"Nell is our cook." Clare smiles. "Nell is like cordon bleu meets Detroit; she's how Aretha Franklin would be if she was Julia Child. Etta is our housekeeper and all-around everything. She's really more almost our mom; I mean, my mother is . . . well, Etta's just always there, and she's German and strict, but she's very comforting, and my mother is kind of off in the clouds, you know?"
I nod, my mouth full of soup.
"Oh, and there's Peter," Clare adds. "Peter is the gardener."
"Wow. Your family has servants. This sounds a little out of my league. Have I ever, uh, met any of your family?"
"You met my Grandma Meagram right before she died. She was the only person I ever told about you. She was pretty much blind by then. She knew we were going to get married and she wanted to meet you."
I stop eating and look at Clare. She looks back at me, serene, angelic, perfectly at ease. "Are we going to get married?"
"I assume so," she replies. "You've been telling me for years that whenever it is you're coming from, you're married to me."
Too much. This is too much. I close my eyes and will myself to think of nothing; the last thing I want is to lose my grip on the here and now.
"Henry? Henry, are you okay?" I feel Clare sliding onto the seat beside me. I open my eyes and she grips my hands strongly in hers. I look at her hands and see that they are the hands of a laborer, rough and chapped. "Henry, I'm sorry, I just can't get used to this. It's so opposite. I mean, all my life you've been the one who knew everything and I sort of forgot that tonight maybe I should go slow." She smiles. "Actually, almost the last thing you said to me before you left was 'Have mercy, Clare.' You said it in your quoting voice, and I guess now that I think of it you must have been quoting me." She continues to hold my hands. She looks at me with eagerness; with love. I feel profoundly humble.
"Clare?"
"Yes?"
"Could we back up? Could we pretend that this is a normal first date between two normal people?"
"Okay." Clare gets up and goes back to her side of the table. She sits up straight and tries not to smile.
"Um, right. Gee, ah, Clare, ah, tell me about yourself. Hobbies? Pets? Unusual sexual proclivities?"
"Find out for yourself."
"Right. Let's see . . . where do you go to school? What are you studying?"
"I'm at the School of the Art Institute; I've been doing sculpture, and I've just started to study papermaking."
"Cool.

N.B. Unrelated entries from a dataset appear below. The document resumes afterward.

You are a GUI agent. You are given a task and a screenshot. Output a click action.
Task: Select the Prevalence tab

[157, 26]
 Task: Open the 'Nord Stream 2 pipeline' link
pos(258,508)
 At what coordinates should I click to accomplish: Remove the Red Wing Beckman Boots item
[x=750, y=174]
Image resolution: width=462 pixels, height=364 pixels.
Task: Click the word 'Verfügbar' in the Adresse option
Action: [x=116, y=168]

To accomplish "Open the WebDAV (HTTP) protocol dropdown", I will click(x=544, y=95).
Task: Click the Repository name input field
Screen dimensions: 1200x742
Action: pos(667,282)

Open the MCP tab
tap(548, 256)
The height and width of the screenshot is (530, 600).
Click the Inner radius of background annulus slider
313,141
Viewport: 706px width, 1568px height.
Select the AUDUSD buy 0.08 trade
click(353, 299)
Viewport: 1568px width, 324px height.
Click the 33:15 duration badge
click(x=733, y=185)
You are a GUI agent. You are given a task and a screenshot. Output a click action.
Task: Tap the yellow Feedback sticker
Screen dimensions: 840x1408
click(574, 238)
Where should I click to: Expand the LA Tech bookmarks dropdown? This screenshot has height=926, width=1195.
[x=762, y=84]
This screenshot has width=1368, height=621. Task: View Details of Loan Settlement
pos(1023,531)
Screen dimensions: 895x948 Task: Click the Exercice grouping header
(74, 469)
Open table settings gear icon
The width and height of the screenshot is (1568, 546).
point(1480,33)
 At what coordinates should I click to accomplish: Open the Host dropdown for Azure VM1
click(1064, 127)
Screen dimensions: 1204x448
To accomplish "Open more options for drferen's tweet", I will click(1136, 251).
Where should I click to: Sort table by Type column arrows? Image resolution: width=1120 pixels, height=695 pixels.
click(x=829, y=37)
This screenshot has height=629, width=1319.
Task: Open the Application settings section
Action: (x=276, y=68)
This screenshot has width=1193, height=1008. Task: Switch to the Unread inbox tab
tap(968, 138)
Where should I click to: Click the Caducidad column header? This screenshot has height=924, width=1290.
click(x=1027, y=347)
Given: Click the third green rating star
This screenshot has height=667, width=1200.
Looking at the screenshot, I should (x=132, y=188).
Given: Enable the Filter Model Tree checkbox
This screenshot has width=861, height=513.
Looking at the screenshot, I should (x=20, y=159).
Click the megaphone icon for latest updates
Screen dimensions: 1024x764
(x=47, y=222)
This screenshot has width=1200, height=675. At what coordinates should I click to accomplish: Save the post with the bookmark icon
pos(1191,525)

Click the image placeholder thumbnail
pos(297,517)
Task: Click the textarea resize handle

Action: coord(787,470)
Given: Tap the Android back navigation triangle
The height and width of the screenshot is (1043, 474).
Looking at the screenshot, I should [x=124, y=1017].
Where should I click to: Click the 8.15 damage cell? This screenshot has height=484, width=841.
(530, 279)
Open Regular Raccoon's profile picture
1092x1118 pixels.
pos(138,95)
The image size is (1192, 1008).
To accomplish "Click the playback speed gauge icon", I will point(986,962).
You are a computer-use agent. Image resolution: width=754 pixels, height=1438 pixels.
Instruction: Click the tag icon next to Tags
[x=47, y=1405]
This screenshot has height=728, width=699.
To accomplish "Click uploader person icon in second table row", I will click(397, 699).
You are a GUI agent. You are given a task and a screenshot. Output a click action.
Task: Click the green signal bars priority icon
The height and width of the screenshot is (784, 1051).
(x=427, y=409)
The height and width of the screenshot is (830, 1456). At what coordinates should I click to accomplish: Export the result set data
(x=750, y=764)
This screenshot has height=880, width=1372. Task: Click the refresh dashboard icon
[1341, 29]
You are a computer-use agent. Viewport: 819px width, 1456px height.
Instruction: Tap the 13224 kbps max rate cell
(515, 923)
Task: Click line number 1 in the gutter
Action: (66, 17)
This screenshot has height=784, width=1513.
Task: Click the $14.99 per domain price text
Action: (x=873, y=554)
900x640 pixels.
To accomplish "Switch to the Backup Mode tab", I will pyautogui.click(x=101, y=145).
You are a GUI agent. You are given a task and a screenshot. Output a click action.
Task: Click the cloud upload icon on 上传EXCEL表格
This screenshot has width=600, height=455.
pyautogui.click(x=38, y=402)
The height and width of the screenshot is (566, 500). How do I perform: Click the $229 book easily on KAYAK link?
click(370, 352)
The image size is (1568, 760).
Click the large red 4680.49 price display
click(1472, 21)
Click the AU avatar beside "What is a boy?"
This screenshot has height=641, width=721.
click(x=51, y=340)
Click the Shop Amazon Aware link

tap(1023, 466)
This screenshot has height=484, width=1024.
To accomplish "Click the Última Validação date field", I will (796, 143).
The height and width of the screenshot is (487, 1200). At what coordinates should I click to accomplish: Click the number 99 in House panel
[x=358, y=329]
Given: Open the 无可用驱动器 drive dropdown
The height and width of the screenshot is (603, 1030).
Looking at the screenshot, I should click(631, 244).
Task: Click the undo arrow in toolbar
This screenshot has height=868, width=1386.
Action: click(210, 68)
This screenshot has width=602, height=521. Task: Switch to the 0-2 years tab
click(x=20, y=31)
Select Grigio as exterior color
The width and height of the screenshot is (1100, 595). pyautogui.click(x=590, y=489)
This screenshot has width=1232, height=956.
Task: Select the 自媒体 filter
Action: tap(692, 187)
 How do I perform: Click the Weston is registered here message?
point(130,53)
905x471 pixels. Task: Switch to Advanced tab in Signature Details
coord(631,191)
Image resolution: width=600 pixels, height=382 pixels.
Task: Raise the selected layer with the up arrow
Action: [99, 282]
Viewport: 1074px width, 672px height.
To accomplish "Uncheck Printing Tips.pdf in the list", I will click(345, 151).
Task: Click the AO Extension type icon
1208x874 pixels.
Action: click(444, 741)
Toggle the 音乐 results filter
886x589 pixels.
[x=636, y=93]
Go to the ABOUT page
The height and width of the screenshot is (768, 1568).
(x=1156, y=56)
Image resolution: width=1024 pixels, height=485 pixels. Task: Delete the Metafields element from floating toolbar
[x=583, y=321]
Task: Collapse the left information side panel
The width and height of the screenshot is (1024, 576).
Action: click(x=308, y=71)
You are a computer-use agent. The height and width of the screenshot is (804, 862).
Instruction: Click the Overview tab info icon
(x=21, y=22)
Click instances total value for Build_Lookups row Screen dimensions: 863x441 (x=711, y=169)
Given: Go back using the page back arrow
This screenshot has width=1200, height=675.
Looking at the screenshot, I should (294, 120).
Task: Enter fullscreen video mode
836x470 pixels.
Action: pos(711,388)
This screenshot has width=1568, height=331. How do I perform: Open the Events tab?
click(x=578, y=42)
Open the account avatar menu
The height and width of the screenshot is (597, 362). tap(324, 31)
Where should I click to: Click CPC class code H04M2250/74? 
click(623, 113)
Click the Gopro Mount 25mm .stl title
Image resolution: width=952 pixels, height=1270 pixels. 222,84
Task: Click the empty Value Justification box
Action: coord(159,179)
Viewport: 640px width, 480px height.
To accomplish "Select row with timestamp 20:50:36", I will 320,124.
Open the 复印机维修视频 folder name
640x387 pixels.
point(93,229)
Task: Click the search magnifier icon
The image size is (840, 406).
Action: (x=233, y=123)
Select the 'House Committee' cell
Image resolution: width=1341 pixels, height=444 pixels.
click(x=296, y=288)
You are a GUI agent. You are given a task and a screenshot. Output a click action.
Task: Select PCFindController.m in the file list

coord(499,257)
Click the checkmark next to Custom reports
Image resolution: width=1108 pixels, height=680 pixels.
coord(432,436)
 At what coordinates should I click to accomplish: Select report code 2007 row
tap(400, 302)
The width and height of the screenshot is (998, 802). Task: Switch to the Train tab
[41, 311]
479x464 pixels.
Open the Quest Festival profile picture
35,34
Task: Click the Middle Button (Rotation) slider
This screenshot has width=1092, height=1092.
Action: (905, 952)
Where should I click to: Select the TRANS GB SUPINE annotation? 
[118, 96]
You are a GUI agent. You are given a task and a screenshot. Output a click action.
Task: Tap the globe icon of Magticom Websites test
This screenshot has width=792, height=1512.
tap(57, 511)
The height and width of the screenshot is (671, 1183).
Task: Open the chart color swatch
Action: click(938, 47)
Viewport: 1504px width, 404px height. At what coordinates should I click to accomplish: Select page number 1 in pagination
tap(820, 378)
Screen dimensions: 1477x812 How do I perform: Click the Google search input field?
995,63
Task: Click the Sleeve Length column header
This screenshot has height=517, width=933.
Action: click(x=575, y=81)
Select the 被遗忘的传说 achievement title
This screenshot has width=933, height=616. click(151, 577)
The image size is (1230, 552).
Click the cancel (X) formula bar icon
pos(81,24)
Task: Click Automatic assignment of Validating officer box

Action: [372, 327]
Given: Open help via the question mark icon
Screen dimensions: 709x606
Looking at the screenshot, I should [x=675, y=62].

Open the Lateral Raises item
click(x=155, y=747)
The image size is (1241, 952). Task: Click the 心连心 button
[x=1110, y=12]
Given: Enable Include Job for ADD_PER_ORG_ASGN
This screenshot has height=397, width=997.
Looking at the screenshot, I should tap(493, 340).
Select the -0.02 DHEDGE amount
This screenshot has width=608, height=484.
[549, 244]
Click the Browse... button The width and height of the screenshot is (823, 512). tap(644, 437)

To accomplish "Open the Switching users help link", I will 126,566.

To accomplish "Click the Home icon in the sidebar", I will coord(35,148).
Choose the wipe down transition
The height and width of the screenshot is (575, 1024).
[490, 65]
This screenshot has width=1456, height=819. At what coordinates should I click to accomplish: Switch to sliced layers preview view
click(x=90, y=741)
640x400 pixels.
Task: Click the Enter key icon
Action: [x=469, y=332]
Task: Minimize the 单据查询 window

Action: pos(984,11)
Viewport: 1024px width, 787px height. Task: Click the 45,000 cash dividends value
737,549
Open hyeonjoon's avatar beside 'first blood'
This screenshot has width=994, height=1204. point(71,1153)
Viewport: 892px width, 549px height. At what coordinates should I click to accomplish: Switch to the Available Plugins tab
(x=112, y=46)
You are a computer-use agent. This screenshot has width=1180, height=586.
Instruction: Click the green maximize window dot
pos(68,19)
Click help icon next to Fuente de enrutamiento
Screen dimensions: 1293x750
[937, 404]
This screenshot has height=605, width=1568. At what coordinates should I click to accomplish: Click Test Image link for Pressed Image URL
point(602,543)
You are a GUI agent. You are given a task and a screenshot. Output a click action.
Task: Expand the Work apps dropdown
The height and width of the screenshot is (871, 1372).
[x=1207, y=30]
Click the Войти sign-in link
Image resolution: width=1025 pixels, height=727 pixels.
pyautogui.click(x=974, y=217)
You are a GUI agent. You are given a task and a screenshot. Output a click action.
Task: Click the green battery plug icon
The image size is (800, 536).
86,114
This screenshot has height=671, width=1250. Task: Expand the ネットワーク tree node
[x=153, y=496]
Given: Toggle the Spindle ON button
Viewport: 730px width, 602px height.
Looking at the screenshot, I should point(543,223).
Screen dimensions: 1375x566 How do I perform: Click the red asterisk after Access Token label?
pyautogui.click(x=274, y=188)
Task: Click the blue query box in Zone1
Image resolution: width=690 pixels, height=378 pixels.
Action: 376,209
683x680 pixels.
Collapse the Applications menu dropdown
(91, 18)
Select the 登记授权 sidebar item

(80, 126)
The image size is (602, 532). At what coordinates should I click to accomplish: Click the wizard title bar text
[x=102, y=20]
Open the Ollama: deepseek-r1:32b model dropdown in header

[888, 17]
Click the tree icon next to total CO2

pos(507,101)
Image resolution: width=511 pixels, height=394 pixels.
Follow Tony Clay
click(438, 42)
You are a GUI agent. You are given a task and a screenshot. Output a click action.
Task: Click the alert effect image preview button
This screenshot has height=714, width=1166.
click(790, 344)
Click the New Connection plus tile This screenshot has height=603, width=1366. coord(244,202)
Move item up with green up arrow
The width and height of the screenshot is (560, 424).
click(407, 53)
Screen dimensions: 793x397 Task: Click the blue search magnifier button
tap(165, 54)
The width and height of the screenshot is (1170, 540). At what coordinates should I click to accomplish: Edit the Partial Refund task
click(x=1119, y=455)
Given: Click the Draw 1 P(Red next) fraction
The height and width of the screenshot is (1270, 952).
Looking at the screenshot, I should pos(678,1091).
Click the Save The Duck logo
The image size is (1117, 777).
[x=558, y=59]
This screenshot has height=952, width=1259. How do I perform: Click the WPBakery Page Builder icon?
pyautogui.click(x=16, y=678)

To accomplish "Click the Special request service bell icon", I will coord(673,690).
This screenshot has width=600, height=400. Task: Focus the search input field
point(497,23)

What's your work like?"
For the first time, Clare seem uncomfortable. "It's kind of. . . big, and it's about. . . birds." She looks at the table, then takes a sip of tea.
"Birds?"
"Well, really it's about, um, longing." She is still not looking at me, so I change the subject.
"Tell more about your family."
"Okay." Clare relaxes, smiles. "Well . . . my family lives in Michigan, by a small town on the lake called South Haven. Our house is in an unincorporated area outside the town, actually. It originally belonged to my mother's parents, my Grandpa and Grandma Meagram. He died before I was born, and she lived with us until she died. I was seventeen. My grandpa was a lawyer, and my dad is a lawyer; my dad met my mom when he came to work for Grandpa."
"So he married the boss's daughter."
"Yeah. Actually, I sometimes wonder if he really married the boss's house. My mom is an only child, and the house is sort of amazing; it's in a lot of books on the Arts and Crafts movement."
"Does it have a name? Who built it?"
"It's called Meadowlark House, and it was built in 1896 by Peter Wyns."
"Wow. I've seen pictures of it. It was built for one of the Henderson family, right?"
"Yes. It was a wedding present for Mary Henderson and Dieter Bascombe. They divorced two years after they moved in and sold the house."
Excerpted from The Time Traveler's Wife by Audrey Niffenegger. Copyright Audrey Niffenegger 2003. All rights reserved. No part of this book may be reproduced without permission from the publisher, MacAdam Cage.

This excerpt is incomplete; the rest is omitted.